When you think about life, about what a life holds, for me it holds purpose. I know this may sound cheesy for some or generic yet I took this moto for life very seriously. From a young age service had always been a large part of my life. I remember having a world map in our bathroom growing up and my mother would pin point a place or even sometimes have me chose a place and we pack our bags and go. Once at this destination whether it was Belize, India, Nepal, China, we would spend some time visiting and touring and the other time giving back. This idea of service never stopped at the small trips we took but became a ritual. A giving ritual. During the holidays I spent my time volunteering at food banks, wrapping Christmas gifts, visiting Veteran hospitals. This became my idea of purpose. I saw what it meant to people that I gave my time.
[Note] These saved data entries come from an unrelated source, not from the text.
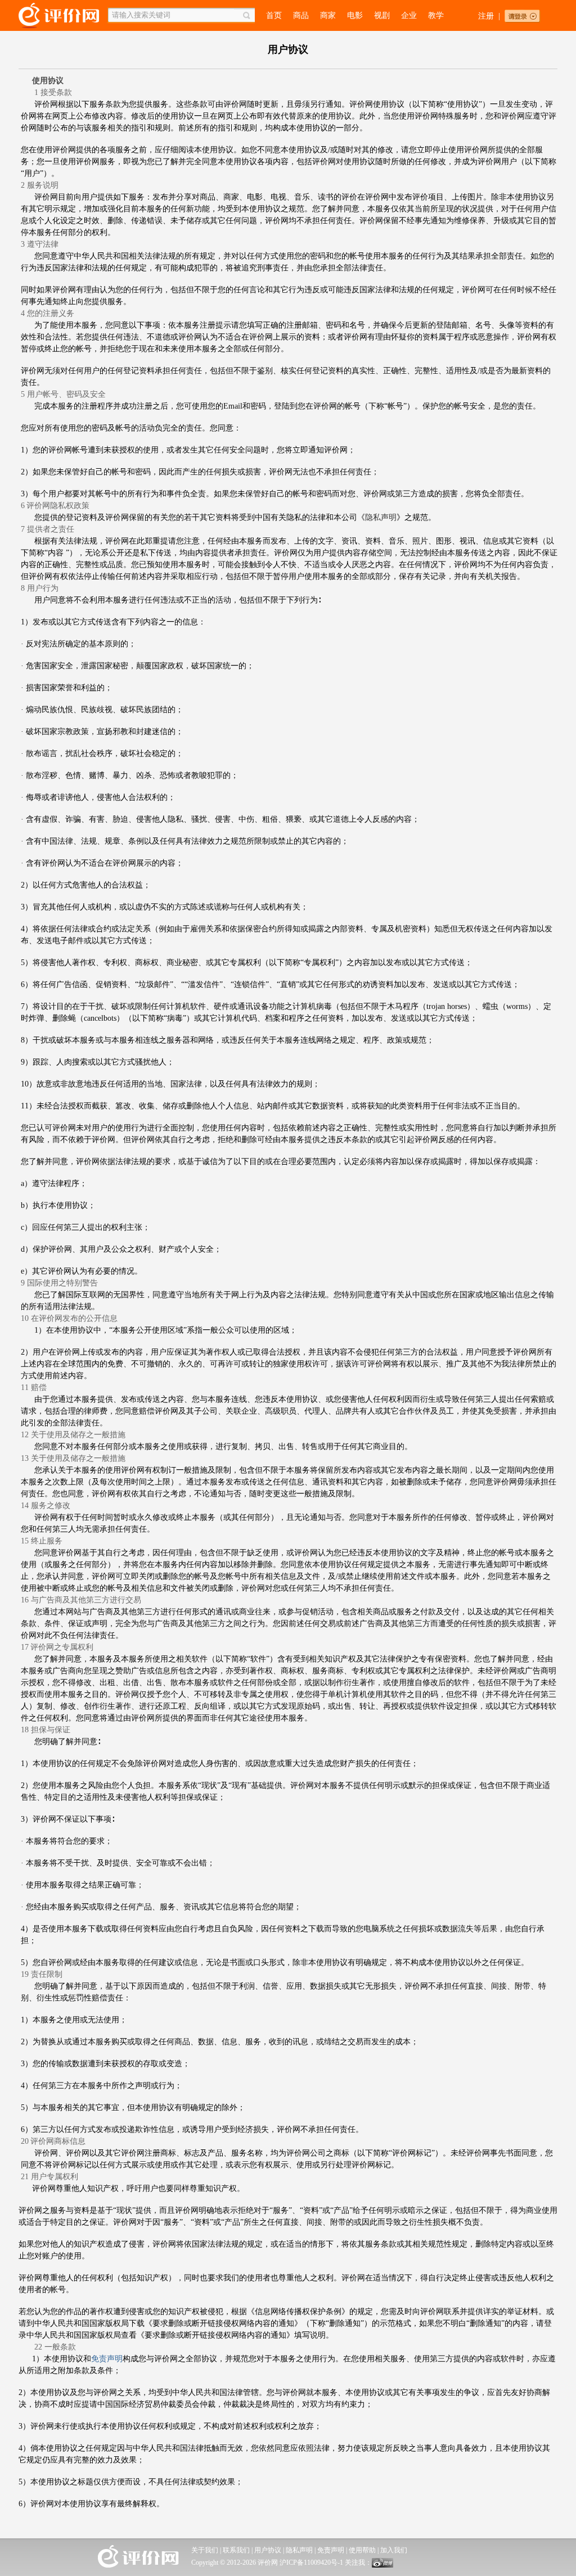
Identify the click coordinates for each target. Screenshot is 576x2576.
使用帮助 (362, 2550)
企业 (409, 15)
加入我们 (393, 2550)
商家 (328, 15)
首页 (274, 15)
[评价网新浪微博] (382, 2565)
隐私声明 (381, 517)
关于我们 (204, 2550)
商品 (301, 15)
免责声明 (330, 2550)
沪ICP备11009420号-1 (311, 2562)
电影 (355, 15)
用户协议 (267, 2550)
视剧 (382, 15)
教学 (436, 15)
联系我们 (236, 2550)
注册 (486, 16)
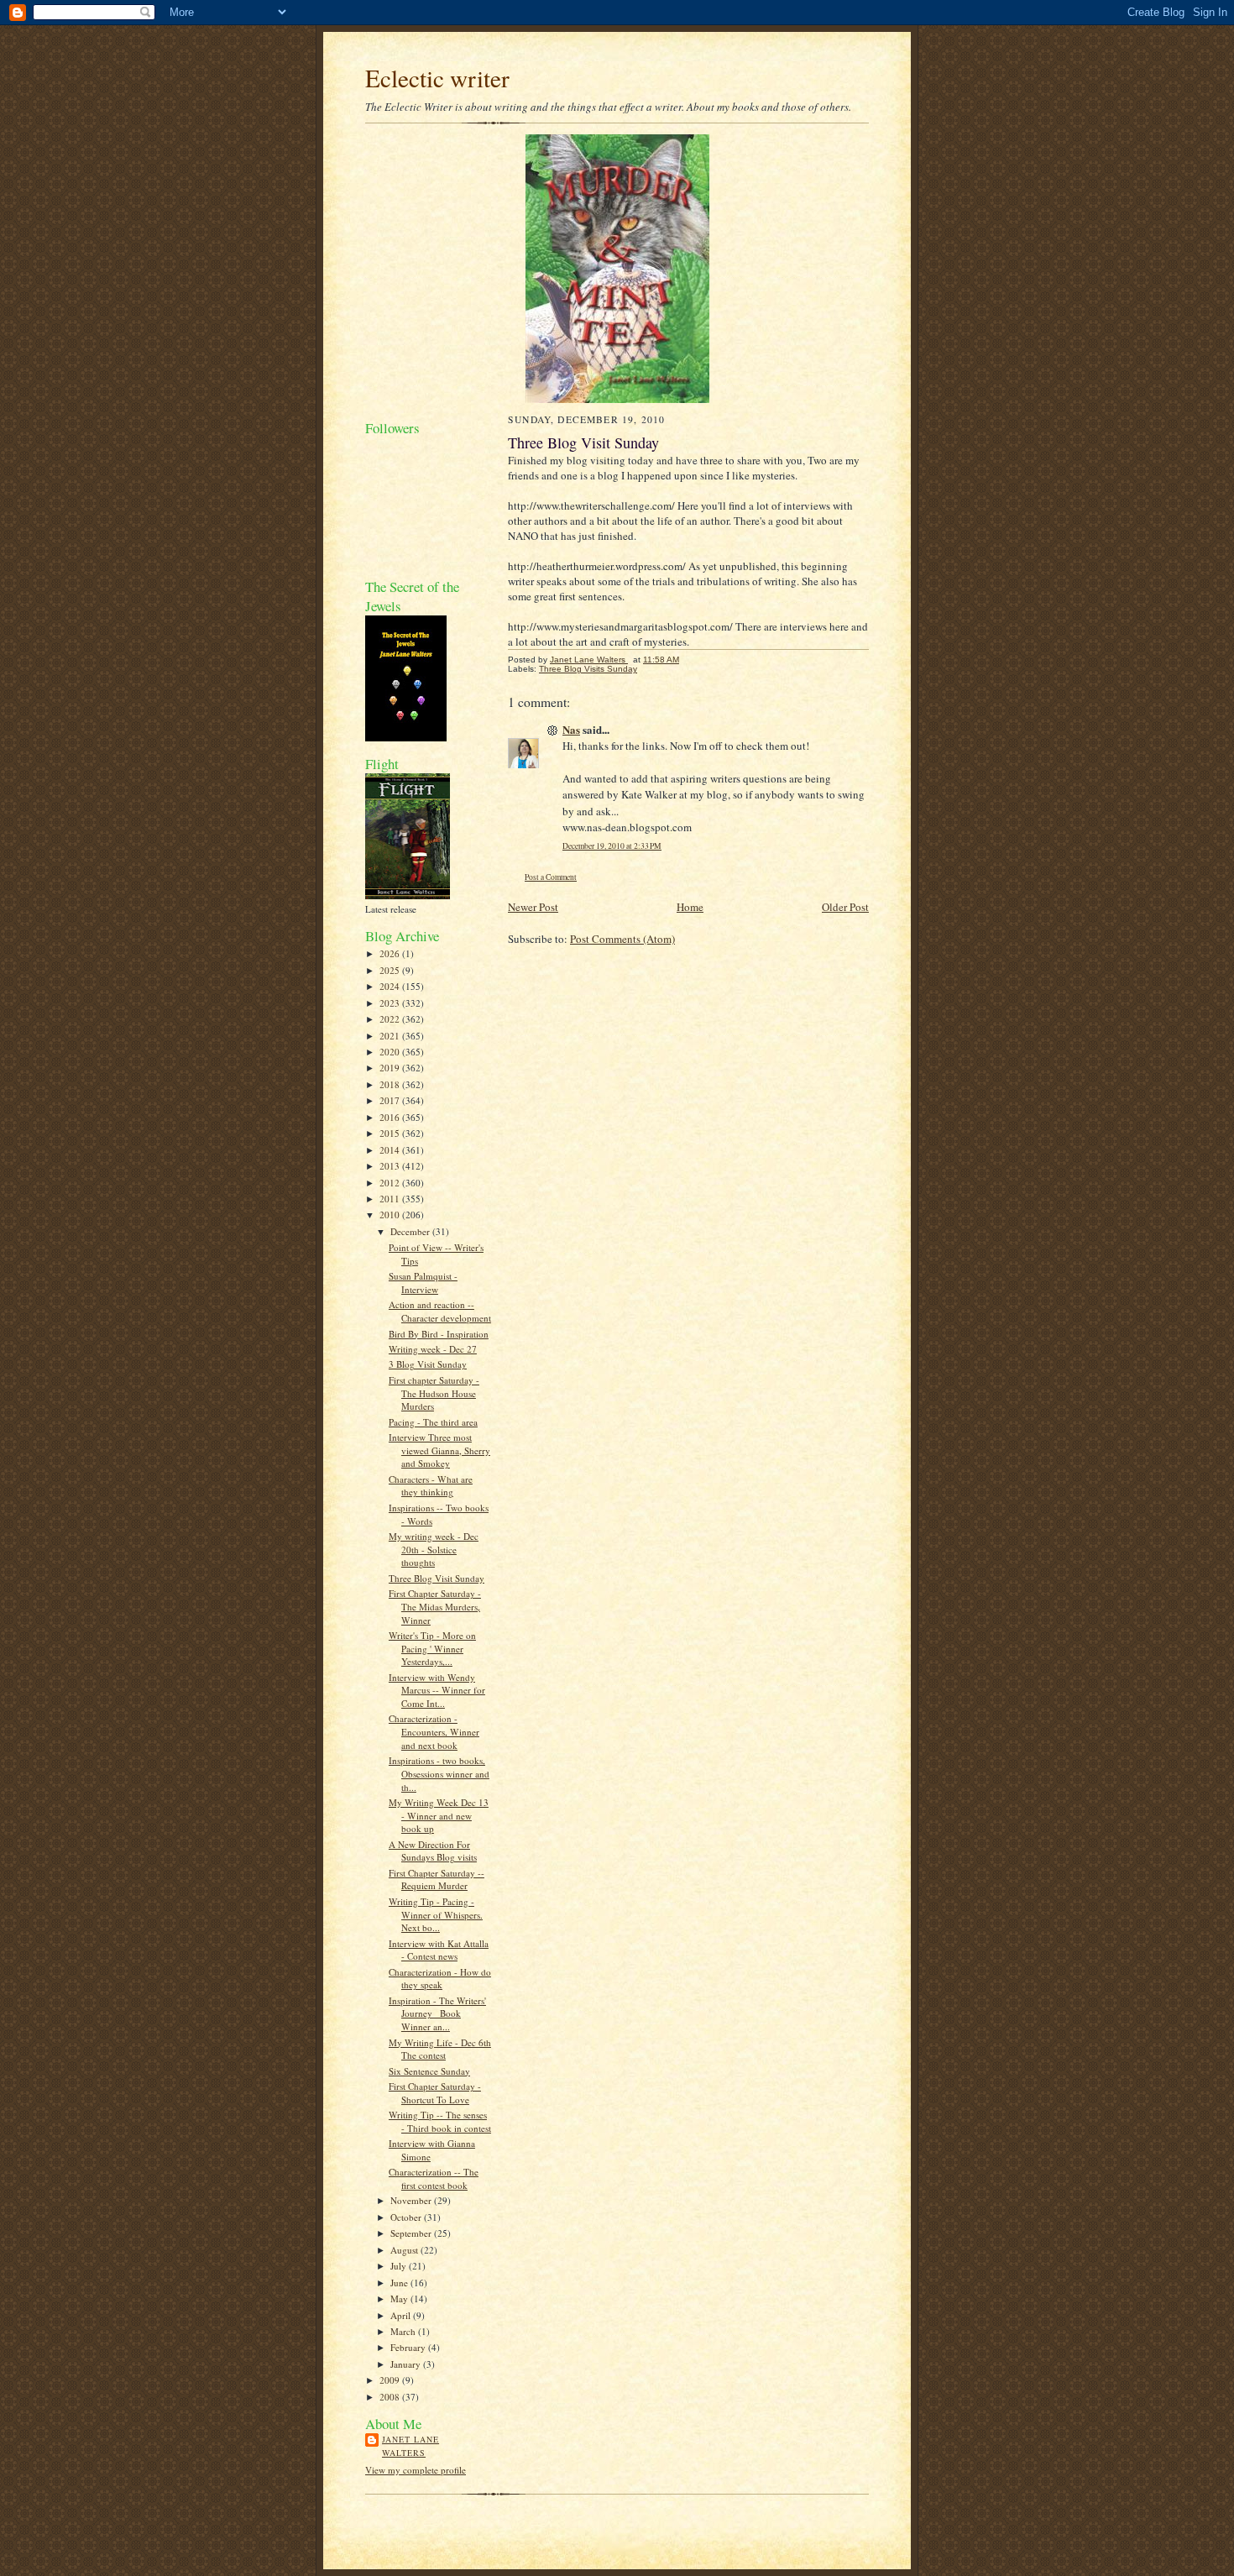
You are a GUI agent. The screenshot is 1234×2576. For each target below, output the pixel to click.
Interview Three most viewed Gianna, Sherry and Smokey (439, 1450)
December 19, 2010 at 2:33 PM (611, 845)
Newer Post (533, 906)
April (401, 2315)
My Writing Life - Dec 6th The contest (440, 2049)
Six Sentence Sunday (429, 2071)
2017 (390, 1100)
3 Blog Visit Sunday (428, 1364)
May (400, 2298)
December (411, 1231)
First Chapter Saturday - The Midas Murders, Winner (435, 1606)
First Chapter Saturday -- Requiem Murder (436, 1880)
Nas (571, 729)
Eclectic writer (437, 77)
I saw that it meant a difference and produced happiness for them. I saw a purpose. I heard of Peace Corps when I was in Middle School. Unlike other children around that age instead of going to the movies or buying new clothes, I was at dog shelters walking pups, or cleaning trash at the local park.
Once I graduated high school and entered college, I began revisiting the idea of serving in another country for a long amount of time. I enjoy learning about new cultures, seeing new places, and felt that many challenges I could foresee I had already met in my previous travels. .I felt ready. I felt that Peace Corps could provide me with tools to help people serve themselves. Indeed after being here in Madagascar for 18 months, I have learned so much about myself and about how to work in the field. I am grateful to have had this opportunity.
I recently was asked this question and wanted to really dive into what has been my biggest challenge throughout my Peace Corps Service.
What has been your biggest challenge and how did you overcome it? What did you learn from it?
Biggest challenge I have had during my service is “saying no”. I know it sounds funny, “what does she mean saying ‘no’?” Well, once you have successfully integrated, when babies stop crying at first sight of you, and stares become smiles, people become comfortable with you. Every day community members ask me, “Please can you teach me English? Please would you be able to spare an hour to speak with me? Please can you give me books so that my children can become smarter?” When I first got to site, I felt much pressure to say yes to all requests. Soon I realized I could not split myself into numerous people and did not have enough time or energy to respond to all the wants and needs of my community. I became stressed out, not being able to fulfill everyone’s wants. I felt horrible if I said “no”, and would wear myself out saying “yes”. I was able to conquer this challenge, by asking my community for solutions, having conversations about their vision for Mahanoro. How could I develop something that would help many while still allowing me a good balance. The idea emerged to create a Cultural Center. A place that would provide educational opportunities for children and adults, a library stocked with books, and most importantly a place where the future of Mahanoro could develop and grow in a positive environment.